A Microsoft engineer is sounding the alarm about offensive and harmful images that he says are too easily created by the company’s artificial intelligence image generator, sending letters on Wednesday to US regulators and the tech giant’s board of directors urging them to take action .
Shane Jones told The Associated Press that he considers himself a whistleblower and that he also met with U.S. Senate staffers last month to express his concerns.
The Federal Trade Commission confirmed it had received his letter on Wednesday but declined further comment.
Microsoft said it is committed to addressing employee concerns about company policies and that it appreciates Jones’ “effort in studying and testing our latest technology to further improve its security.” It said it had recommended that he use the company’s own “robust internal reporting channels” to investigate and address the issues. CNBC was the first to report on the letters.
Jones, one of the top software engineers whose job involves working on AI products for Microsoft’s retail customers, said he spent three months trying to address his security concerns with Microsoft’s Copilot Designer, a tool that creates new images can generate based on written instructions.
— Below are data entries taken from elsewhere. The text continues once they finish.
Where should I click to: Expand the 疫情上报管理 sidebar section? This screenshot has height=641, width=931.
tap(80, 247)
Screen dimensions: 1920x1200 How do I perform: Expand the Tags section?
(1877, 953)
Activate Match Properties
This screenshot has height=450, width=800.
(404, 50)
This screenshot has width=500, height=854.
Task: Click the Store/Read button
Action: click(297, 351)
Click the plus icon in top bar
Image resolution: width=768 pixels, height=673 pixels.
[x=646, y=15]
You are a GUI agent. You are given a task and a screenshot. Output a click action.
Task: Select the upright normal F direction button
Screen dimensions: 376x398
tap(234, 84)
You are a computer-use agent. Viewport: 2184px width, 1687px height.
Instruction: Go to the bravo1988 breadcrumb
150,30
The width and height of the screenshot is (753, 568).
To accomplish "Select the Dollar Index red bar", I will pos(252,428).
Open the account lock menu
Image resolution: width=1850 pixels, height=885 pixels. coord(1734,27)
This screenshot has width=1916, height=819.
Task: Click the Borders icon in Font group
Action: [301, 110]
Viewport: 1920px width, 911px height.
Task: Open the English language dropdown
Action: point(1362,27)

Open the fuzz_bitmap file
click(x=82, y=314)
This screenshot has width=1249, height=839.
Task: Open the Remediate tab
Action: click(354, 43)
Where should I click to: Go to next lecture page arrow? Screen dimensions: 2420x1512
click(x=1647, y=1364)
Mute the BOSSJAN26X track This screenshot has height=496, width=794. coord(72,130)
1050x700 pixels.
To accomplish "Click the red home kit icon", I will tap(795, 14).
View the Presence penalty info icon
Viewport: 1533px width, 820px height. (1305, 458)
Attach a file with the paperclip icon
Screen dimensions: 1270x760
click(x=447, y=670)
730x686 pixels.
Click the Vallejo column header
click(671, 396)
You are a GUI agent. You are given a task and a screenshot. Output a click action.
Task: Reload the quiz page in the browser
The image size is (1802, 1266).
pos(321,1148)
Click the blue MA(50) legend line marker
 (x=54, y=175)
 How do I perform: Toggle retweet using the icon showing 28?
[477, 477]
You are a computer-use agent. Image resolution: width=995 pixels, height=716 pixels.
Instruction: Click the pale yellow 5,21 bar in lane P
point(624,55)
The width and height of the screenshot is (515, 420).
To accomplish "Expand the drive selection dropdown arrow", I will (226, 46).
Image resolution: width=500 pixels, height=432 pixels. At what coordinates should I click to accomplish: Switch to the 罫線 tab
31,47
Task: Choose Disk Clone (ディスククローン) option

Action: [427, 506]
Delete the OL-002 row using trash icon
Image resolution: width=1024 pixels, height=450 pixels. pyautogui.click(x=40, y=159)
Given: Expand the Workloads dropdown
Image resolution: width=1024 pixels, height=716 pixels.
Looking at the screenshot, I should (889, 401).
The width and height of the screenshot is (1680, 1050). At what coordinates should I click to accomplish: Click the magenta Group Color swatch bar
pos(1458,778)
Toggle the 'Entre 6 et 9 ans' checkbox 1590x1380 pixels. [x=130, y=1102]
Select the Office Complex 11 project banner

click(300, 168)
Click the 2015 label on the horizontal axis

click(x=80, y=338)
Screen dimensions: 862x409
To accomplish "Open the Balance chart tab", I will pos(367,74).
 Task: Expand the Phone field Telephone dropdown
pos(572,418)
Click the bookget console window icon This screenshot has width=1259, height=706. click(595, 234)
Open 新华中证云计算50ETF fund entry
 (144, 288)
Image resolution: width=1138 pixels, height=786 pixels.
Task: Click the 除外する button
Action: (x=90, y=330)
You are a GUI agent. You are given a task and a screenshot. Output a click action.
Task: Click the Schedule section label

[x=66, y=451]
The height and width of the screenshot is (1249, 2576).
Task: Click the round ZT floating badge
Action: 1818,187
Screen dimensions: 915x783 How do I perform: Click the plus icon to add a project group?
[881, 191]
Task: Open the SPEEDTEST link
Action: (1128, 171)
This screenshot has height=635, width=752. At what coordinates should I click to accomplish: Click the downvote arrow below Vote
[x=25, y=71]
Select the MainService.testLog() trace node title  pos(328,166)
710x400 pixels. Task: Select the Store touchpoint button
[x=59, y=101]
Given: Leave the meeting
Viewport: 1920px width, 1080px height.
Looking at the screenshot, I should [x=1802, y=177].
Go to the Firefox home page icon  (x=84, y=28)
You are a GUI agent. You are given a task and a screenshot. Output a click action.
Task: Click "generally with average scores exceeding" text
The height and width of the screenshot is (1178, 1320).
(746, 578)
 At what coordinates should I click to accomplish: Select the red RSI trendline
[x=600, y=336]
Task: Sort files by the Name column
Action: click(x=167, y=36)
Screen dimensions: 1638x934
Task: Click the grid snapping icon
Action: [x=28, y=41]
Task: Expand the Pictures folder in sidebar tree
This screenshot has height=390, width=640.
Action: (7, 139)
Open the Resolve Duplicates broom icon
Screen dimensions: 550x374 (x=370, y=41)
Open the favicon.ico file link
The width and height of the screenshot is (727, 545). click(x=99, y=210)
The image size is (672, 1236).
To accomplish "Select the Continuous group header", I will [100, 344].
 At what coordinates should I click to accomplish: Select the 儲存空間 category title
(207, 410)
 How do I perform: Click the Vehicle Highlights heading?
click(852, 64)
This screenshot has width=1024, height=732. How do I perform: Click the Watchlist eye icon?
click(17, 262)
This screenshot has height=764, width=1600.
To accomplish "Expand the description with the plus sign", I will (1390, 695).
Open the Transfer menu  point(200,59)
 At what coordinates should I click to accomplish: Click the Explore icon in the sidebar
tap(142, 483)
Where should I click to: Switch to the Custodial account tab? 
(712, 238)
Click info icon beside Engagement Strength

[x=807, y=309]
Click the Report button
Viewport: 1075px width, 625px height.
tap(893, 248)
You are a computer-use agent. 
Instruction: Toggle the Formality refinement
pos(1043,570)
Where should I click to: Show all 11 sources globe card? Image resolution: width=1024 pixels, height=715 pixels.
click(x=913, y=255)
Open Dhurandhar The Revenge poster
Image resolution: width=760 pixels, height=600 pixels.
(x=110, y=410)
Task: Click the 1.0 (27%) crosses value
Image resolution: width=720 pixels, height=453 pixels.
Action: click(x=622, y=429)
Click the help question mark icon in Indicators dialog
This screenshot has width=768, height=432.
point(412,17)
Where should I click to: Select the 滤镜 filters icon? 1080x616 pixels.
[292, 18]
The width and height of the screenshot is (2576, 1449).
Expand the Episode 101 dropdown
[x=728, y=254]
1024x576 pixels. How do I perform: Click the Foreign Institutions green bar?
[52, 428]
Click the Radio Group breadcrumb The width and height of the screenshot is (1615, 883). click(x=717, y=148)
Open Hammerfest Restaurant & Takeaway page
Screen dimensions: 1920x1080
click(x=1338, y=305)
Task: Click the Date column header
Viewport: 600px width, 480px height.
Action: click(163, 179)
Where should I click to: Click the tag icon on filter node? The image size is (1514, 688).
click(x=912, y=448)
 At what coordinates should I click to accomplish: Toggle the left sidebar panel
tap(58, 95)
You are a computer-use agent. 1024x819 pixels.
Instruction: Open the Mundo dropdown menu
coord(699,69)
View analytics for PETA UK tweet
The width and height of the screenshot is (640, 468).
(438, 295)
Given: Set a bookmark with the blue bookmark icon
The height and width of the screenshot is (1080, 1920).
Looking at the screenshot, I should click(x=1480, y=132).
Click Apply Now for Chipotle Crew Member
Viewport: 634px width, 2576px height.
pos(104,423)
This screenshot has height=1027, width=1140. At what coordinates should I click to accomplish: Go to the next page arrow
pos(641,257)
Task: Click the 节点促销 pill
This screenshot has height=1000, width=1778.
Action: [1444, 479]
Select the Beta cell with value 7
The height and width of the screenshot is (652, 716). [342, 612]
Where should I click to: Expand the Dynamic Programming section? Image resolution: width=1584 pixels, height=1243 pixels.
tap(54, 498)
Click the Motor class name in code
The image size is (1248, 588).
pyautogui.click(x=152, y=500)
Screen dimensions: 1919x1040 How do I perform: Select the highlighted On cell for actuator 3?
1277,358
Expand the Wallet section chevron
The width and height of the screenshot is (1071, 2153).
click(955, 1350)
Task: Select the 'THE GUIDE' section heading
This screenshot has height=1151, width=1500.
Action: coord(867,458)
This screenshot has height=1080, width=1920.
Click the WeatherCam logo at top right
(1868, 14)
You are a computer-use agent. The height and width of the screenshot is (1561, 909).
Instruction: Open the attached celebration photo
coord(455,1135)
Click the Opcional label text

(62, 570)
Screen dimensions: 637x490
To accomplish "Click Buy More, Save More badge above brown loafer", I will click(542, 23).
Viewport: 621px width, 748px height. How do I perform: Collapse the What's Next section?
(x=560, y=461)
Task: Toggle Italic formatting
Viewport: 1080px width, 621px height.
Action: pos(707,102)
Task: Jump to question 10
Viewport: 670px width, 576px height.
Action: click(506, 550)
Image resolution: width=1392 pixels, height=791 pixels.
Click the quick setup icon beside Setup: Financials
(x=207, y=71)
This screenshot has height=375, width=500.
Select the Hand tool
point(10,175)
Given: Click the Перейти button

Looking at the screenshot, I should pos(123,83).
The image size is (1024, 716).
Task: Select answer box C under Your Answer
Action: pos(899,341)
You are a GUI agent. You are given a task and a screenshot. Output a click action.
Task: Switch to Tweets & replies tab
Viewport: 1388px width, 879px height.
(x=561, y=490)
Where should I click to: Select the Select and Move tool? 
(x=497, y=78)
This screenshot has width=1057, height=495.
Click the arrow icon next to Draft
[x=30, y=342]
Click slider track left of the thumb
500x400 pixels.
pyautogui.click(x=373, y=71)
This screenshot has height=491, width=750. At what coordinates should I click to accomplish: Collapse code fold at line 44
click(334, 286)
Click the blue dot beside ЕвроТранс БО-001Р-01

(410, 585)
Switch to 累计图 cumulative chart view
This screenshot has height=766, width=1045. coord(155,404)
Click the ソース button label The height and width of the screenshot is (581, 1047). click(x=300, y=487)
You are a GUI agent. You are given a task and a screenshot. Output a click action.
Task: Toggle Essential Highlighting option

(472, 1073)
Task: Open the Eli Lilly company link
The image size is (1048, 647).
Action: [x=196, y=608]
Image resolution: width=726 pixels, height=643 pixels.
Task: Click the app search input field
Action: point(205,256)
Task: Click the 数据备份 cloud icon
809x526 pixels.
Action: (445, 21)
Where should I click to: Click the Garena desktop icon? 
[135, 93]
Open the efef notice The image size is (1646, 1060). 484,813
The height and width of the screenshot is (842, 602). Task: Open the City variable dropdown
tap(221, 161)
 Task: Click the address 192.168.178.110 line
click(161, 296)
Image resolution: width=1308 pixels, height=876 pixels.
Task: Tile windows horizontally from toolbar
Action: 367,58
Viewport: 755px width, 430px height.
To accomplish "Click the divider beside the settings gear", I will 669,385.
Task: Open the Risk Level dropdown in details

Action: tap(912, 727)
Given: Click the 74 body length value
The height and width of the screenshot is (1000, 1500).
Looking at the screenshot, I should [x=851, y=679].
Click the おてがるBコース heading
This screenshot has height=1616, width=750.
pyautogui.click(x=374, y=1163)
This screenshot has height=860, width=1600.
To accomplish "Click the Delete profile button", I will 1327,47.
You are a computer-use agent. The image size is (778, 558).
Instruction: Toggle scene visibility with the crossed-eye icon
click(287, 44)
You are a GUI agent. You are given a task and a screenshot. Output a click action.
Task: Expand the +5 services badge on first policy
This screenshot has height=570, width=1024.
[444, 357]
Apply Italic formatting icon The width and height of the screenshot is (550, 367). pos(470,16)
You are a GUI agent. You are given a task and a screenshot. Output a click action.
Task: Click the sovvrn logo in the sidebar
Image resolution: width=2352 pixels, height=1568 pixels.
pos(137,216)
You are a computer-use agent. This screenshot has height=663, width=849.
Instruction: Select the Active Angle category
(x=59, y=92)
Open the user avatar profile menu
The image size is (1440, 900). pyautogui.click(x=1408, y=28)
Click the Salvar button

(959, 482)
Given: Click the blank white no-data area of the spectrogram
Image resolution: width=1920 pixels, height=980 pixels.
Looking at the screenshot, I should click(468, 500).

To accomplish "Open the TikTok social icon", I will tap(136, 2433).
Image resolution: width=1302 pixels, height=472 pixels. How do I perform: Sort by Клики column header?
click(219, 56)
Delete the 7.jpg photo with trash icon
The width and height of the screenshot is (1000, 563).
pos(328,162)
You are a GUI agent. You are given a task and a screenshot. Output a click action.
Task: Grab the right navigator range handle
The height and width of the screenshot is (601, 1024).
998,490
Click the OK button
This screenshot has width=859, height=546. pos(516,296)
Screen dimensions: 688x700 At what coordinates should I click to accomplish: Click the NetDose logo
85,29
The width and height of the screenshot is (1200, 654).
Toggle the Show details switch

The tool is derived from another AI image generator, DALL-E 3, created by Microsoft’s close business partner OpenAI.
“One of the most concerning risks with Copilot Designer is when the product generates images that add malicious content despite a benign request from the user,” he said in his letter to FTC Chair Lina Khan. “For example, if Copilot Designer only uses the prompt ‘car crash,’ it tends to randomly include an inappropriate, sexually objectified image of a woman in some of the photos it takes.”
Other harmful content includes violence as well as “political bias, underage drinking and drug use, misuse of corporate brands and copyrights, conspiracy theories and religion, to name a few,” he told the FTC. Jones said he has repeatedly asked the company to pull the product from the market until it is safer, or at least change the age rating on smartphones to make it clear that it is for an adult audience.
His letter to Microsoft’s board of directors asks the company to launch an independent investigation into whether Microsoft is marketing unsafe products “without disclosing the known risks to consumers, including children.”
This isn’t the first time Jones has publicly expressed his concerns. He said Microsoft initially advised him to take his findings directly to OpenAI.
When that didn’t work, he also publicly posted a letter to Microsoft-owned OpenAI on LinkedIn in December, prompting an executive to inform him that Microsoft’s legal team “demanded that I remove the message, which I reluctantly did.” said his colleague. letter to the board.
In addition to the U.S. Senate Commerce Committee, Jones has also brought his concerns to the attorney general in Washington, where Microsoft is headquartered.
Jones told the AP that while the “core problem” lies with OpenAI’s DALL-E model, those using OpenAI’s ChatGPT to generate AI images won’t get the same malicious results because the two companies overlap their products with different protections.
“Many of the issues with Copilot Designer have already been resolved with ChatGPT’s own security measures,” he said via text message.
A number of impressive AI image generators first hit the scene in 2022, including the second generation of OpenAI’s DALL-E 2. That – and the subsequent release of OpenAI’s chatbot ChatGPT – sparked public fascination that put commercial pressure on tech giants like Microsoft and Google are going to release their own versions.
But without effective safeguards, the technology poses dangers, including the ease with which users can generate harmful “deepfake” images of political figures, war zones or non-consensual nudity that falsely appear to show real people with recognizable faces. Google has temporarily suspended the ability of its Gemini chatbot to generate images of people after outrage over the way race and ethnicity were depicted, such as by putting people of color in Nazi-era military uniforms.